WHAT THE TASK REQUIRES: Copy out each line below that has the word "cell" in it.

EXTRACTED INFORMATION:
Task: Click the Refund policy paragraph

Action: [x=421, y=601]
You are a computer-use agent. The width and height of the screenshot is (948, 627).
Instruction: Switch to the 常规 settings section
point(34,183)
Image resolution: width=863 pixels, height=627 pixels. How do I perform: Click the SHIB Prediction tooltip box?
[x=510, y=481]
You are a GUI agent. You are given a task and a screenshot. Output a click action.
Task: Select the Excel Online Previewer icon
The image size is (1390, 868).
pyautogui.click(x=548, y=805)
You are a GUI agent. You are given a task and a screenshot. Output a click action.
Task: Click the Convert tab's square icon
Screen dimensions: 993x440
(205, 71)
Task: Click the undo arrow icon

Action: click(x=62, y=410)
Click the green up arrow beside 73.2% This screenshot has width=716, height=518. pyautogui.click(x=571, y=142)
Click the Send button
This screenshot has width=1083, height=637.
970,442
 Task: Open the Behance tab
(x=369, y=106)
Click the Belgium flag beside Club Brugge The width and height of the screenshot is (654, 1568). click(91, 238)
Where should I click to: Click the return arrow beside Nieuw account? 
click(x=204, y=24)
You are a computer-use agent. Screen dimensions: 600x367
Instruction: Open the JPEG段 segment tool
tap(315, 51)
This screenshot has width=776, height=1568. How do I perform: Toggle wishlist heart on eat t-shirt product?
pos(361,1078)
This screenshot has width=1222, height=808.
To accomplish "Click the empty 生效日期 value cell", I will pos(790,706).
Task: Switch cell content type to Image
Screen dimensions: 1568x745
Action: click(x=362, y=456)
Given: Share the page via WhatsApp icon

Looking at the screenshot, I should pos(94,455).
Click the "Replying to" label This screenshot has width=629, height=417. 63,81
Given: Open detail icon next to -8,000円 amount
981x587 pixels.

ANSWER:
To accomplish "Click the empty 生效日期 value cell", I will pos(790,706).
Task: Switch cell content type to Image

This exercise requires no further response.